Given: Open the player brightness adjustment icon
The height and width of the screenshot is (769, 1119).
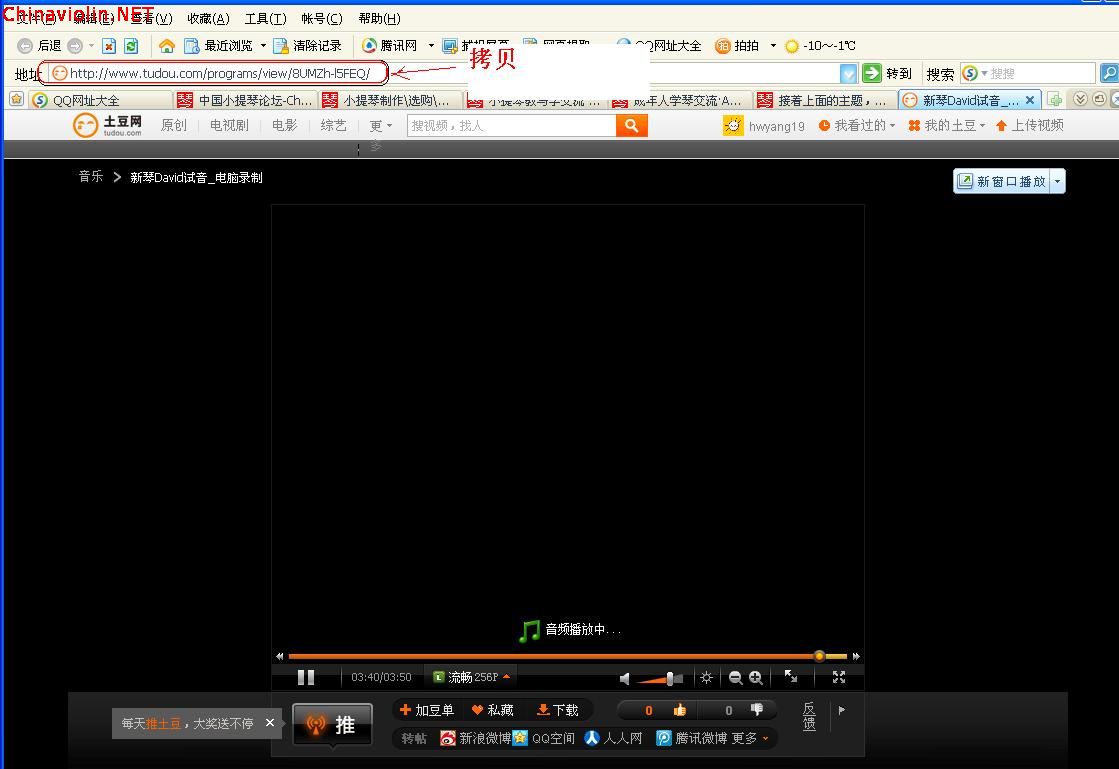Looking at the screenshot, I should click(x=706, y=677).

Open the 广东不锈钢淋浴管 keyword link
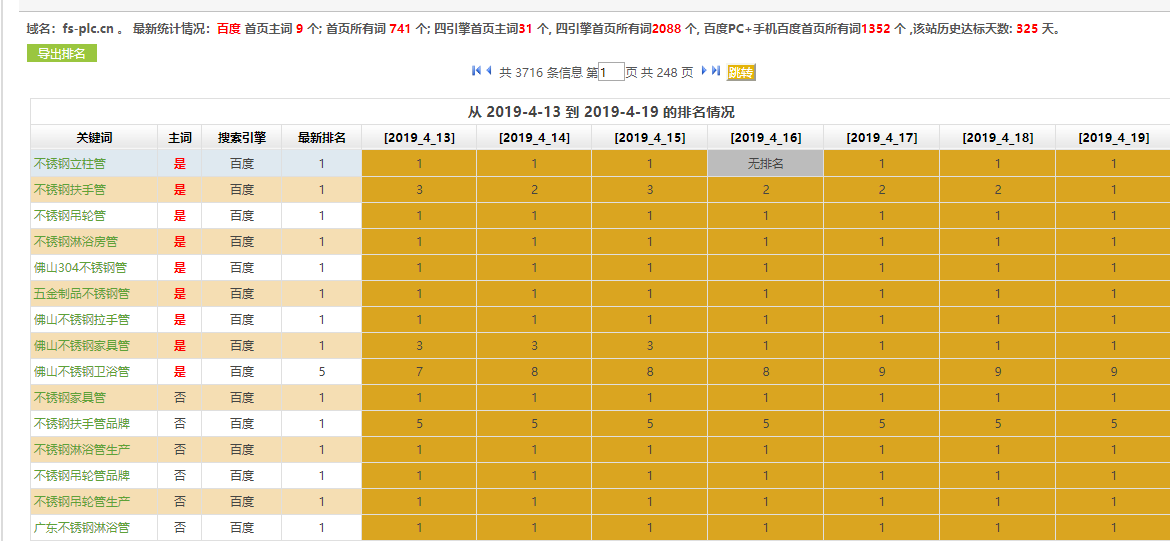tap(82, 528)
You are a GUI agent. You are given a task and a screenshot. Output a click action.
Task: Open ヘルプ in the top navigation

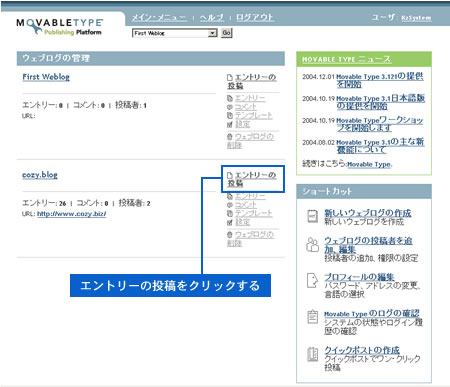pos(212,17)
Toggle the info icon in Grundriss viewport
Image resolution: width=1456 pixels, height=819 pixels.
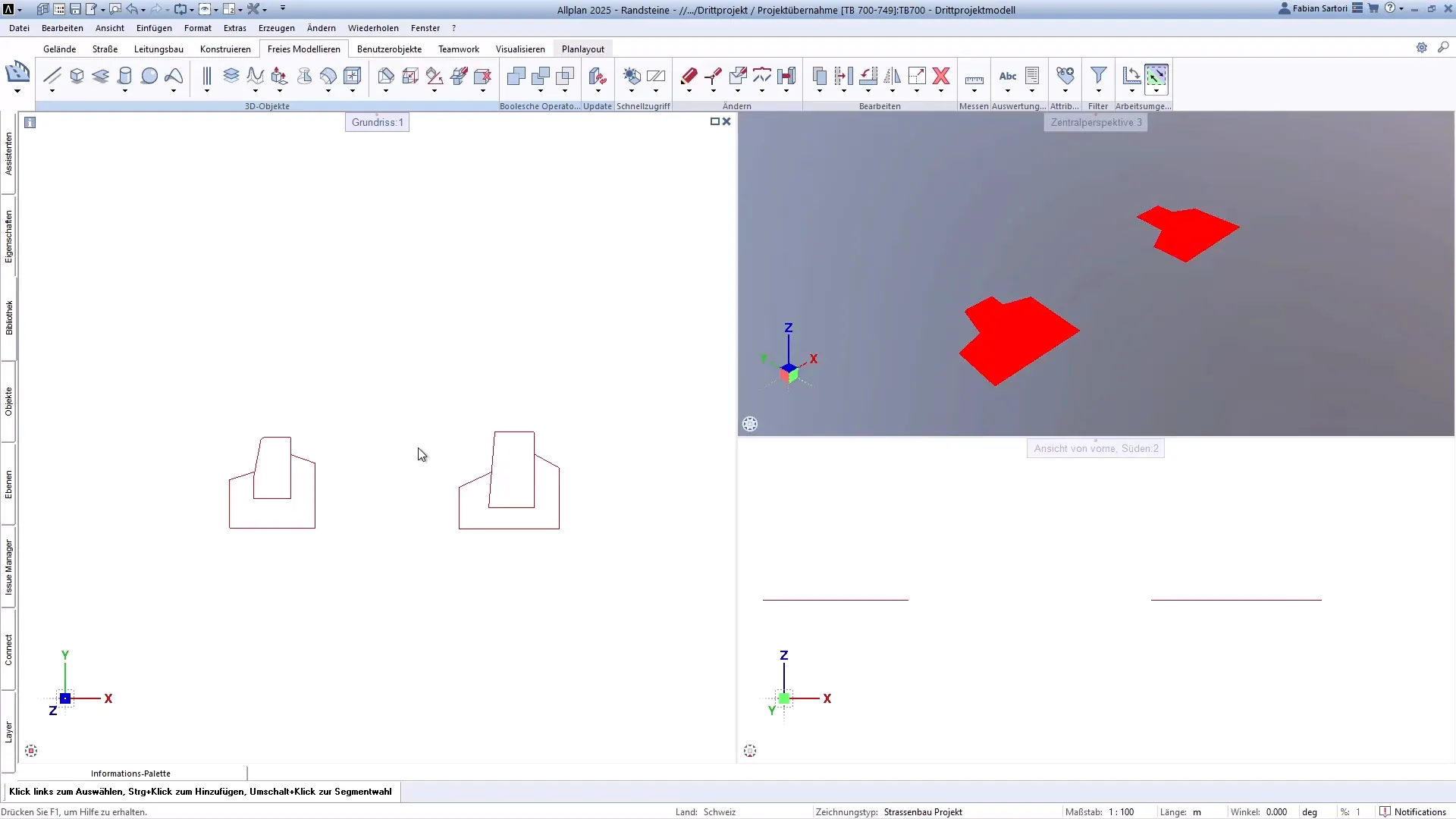[x=30, y=122]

++++++

- Stated task
Convert the listing above into a JSON list of strings, with one string for each line and no blank lines. Leave the pictures out.

- Solution for this task
[
  "Given: Open the player brightness adjustment icon",
  "The height and width of the screenshot is (769, 1119).",
  "Looking at the screenshot, I should click(x=706, y=677).",
  "Open the 广东不锈钢淋浴管 keyword link",
  "tap(82, 528)",
  "You are a GUI agent. You are given a task and a screenshot. Output a click action.",
  "Task: Open ヘルプ in the top navigation",
  "pos(212,17)",
  "Toggle the info icon in Grundriss viewport",
  "Image resolution: width=1456 pixels, height=819 pixels.",
  "[x=30, y=122]"
]